(DOCUMENT EXCERPT)
Barstow’s Harvey House is so big that it also houses not one but two museums. One of these, the Barstow Route 66 Museum, is a delightful jumble of things, rather like a junk store kept in a garage. There are number plates all over the walls, road signs, old petrol pumps, collections of spark plugs and tail lights, and several cars and motor bikes all crammed inside too. These include a 1947 Harley-Davidson Servi-Car, a 1966 Harley-Davidson Electric Glide, a 1964 red Ford Mustang, and a 1915 Model T Ford, which sold at the time for $490.
There are lots of things that don’t have any direct connection with Route 66, like medical instruments and, for some reason, a collection of pin badges from US Presidential candidates over the years. But it doesn’t matter – it’s the kind of museum that’s just full of joyous discoveries. At the back are changing photographic exhibitions, showing some really evocative photos of the people and places alongside Route 66.
(End DOCUMENT EXCERPT)
(EXERCISE DATA)
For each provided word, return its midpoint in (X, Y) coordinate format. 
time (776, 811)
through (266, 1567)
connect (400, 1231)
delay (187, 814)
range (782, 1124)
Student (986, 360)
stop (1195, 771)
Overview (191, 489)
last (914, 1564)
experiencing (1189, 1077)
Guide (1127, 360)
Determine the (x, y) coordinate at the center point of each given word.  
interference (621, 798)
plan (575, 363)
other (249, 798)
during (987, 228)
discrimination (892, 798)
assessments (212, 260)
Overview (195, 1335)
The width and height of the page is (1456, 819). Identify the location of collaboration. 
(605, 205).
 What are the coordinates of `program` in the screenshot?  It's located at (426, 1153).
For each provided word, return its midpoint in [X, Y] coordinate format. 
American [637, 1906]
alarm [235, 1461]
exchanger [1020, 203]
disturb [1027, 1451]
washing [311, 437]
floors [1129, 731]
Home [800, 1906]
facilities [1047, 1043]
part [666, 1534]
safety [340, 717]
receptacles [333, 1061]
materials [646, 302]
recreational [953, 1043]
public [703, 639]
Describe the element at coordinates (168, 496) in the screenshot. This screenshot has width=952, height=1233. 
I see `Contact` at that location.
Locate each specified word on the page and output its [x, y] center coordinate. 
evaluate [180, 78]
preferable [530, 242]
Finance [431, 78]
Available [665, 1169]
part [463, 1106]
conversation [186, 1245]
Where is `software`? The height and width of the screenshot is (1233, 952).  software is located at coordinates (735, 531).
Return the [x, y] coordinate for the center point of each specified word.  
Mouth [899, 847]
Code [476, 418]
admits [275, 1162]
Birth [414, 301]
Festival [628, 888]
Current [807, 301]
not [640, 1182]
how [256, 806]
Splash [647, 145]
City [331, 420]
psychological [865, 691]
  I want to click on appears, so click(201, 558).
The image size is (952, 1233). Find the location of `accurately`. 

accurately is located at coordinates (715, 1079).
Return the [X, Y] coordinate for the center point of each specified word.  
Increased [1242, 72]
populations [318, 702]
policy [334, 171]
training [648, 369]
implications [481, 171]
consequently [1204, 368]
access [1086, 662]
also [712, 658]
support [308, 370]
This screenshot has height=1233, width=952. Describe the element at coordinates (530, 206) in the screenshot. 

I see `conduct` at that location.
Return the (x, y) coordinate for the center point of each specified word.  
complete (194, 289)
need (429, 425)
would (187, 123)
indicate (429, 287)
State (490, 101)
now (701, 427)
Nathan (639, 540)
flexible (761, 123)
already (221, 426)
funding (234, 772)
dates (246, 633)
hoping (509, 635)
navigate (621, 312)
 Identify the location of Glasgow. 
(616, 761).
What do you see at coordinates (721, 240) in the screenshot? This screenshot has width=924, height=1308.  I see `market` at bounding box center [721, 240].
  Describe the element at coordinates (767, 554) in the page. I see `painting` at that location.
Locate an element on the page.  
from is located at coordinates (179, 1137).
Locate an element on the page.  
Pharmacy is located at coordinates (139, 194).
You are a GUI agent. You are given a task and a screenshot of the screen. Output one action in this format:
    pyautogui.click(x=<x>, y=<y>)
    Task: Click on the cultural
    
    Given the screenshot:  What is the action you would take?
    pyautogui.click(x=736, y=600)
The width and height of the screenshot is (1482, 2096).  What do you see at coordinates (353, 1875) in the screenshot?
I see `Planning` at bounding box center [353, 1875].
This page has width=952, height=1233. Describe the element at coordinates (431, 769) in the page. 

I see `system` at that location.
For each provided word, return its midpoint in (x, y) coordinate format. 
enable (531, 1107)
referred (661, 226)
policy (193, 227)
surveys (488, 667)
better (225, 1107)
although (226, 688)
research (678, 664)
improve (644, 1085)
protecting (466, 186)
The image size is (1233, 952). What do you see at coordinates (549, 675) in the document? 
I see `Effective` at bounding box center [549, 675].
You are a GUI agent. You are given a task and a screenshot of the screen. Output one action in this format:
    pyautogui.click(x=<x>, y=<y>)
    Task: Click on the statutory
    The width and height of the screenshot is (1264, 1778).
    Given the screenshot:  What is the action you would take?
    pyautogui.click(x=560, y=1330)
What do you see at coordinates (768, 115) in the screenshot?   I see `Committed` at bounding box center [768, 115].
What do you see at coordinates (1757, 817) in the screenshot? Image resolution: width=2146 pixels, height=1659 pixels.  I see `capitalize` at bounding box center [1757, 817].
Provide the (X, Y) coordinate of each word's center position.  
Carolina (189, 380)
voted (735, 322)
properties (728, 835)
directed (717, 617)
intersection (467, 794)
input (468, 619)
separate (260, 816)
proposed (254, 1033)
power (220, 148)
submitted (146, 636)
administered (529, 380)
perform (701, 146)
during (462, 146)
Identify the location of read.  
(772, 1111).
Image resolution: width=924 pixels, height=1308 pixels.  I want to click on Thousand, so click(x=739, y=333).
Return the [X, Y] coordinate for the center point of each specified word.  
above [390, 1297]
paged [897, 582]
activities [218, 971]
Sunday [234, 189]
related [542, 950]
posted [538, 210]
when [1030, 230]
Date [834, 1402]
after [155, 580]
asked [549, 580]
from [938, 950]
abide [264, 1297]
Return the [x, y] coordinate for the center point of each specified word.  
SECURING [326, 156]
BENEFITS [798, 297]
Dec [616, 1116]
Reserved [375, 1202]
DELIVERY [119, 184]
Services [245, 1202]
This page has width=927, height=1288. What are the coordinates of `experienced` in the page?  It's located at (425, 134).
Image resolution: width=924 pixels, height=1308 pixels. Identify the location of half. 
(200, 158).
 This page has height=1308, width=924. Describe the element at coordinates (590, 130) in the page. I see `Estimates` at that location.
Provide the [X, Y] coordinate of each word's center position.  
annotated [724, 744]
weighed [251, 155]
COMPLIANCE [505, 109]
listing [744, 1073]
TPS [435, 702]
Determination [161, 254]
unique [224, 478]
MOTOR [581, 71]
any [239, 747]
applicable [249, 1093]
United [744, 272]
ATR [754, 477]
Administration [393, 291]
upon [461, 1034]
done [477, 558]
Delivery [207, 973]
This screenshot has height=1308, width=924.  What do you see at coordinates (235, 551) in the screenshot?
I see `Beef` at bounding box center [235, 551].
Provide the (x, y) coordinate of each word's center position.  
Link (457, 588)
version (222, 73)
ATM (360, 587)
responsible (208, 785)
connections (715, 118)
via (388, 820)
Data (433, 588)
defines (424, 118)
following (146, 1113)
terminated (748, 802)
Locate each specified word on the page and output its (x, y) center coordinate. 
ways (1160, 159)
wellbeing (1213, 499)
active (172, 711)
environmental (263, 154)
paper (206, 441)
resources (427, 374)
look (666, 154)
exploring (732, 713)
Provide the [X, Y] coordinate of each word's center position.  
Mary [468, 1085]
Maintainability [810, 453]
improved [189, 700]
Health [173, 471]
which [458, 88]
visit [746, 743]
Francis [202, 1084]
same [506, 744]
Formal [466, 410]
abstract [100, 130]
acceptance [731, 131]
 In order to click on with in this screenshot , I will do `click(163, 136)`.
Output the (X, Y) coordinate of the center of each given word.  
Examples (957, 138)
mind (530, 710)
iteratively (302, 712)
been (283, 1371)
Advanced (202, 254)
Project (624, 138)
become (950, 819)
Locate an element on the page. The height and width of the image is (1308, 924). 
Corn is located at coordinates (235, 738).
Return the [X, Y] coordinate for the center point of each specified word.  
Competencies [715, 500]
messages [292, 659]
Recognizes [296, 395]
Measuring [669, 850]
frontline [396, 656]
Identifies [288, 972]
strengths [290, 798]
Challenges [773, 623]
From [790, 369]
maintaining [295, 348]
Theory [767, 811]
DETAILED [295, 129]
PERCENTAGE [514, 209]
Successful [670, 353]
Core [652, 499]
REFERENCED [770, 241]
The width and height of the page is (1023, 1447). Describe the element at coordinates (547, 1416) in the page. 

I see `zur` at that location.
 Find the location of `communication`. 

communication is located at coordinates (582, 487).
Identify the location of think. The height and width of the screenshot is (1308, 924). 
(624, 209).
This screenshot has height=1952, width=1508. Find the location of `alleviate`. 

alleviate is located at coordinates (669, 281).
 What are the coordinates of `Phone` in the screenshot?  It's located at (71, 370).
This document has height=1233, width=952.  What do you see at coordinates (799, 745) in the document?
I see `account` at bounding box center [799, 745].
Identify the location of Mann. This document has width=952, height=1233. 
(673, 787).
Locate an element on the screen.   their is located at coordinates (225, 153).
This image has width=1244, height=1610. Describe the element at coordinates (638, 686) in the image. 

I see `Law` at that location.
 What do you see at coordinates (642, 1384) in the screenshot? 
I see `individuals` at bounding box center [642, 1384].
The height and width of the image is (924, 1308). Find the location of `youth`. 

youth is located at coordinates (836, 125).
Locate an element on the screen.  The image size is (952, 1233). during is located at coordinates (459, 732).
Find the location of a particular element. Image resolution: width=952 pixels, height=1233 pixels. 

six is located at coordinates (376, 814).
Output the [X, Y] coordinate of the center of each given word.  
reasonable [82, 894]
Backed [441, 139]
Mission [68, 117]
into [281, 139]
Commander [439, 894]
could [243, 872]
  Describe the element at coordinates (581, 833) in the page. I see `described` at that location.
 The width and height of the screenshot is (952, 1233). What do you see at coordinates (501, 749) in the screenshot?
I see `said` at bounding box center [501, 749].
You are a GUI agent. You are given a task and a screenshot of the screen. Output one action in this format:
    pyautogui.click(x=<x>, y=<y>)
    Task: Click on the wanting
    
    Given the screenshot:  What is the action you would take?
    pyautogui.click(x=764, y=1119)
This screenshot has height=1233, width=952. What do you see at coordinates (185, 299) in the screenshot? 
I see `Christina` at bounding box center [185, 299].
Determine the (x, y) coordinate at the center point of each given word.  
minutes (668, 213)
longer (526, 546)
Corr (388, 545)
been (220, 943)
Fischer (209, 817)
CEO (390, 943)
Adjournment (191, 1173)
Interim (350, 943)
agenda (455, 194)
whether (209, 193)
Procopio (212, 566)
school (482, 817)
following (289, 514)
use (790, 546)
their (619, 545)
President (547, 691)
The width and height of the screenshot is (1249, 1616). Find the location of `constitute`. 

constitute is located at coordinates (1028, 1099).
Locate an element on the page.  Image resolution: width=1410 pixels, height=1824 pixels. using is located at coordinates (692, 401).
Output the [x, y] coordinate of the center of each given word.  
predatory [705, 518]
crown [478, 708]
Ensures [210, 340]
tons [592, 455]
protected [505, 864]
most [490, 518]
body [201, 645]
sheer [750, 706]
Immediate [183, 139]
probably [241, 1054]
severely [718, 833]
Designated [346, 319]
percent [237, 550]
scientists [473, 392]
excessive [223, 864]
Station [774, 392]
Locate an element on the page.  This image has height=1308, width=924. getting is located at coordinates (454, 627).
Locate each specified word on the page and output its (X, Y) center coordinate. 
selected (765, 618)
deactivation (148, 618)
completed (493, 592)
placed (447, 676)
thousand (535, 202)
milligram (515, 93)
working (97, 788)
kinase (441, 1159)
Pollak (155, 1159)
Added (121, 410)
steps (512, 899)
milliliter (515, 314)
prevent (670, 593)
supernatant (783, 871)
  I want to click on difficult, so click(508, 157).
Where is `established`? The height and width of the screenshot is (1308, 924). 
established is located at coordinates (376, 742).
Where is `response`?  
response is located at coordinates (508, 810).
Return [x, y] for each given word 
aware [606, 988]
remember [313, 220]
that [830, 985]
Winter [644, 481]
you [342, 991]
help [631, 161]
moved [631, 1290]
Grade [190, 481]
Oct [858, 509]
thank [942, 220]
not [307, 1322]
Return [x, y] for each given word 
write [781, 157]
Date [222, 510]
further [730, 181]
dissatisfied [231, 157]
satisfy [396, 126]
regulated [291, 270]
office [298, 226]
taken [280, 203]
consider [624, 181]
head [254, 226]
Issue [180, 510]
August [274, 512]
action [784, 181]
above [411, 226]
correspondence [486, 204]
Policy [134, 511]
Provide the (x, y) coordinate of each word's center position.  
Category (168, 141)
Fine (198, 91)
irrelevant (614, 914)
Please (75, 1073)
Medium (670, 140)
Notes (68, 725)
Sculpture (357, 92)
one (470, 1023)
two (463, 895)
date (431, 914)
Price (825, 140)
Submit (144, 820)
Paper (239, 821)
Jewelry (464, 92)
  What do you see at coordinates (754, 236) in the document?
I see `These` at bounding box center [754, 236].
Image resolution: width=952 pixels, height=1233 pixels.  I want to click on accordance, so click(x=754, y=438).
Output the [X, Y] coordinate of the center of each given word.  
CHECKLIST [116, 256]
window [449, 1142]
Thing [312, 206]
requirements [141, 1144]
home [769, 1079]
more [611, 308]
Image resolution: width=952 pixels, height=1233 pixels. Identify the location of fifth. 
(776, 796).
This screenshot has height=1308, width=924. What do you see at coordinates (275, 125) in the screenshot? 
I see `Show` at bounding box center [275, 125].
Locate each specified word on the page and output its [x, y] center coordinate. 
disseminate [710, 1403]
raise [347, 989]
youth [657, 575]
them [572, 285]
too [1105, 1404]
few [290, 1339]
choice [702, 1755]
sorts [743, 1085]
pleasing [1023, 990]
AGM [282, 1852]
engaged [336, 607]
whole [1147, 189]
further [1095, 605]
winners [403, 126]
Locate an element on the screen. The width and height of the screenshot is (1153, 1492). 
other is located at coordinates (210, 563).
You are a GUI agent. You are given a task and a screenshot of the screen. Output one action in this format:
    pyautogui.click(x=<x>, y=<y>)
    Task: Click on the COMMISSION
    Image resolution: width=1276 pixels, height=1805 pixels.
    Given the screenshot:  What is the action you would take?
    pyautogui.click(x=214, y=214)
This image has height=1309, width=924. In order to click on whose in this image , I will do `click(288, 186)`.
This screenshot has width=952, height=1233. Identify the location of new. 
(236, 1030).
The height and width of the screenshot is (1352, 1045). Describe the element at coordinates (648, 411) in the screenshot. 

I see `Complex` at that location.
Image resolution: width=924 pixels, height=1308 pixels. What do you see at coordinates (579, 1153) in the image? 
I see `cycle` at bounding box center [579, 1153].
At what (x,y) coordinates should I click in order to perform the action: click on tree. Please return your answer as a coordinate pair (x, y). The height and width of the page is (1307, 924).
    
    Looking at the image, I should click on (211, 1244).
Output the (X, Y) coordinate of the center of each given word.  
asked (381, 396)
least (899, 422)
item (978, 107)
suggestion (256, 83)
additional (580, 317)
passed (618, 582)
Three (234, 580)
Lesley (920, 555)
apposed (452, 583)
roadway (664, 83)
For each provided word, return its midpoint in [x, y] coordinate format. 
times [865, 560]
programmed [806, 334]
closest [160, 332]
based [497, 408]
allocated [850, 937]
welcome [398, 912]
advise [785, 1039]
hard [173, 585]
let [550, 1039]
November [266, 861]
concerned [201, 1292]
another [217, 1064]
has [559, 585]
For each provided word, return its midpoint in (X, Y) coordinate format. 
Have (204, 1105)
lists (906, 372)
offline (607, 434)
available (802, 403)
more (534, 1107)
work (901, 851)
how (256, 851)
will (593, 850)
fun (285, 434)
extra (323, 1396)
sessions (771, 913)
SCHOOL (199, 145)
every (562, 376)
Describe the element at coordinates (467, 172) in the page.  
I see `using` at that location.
(End EXERCISE DATA)
• **EXERCISE PROMPT**
Please state the price the 1915 Model T Ford sold for at the time, according to the text about the Route 66 Museum.

• **COMPLETED EXERCISE**
$490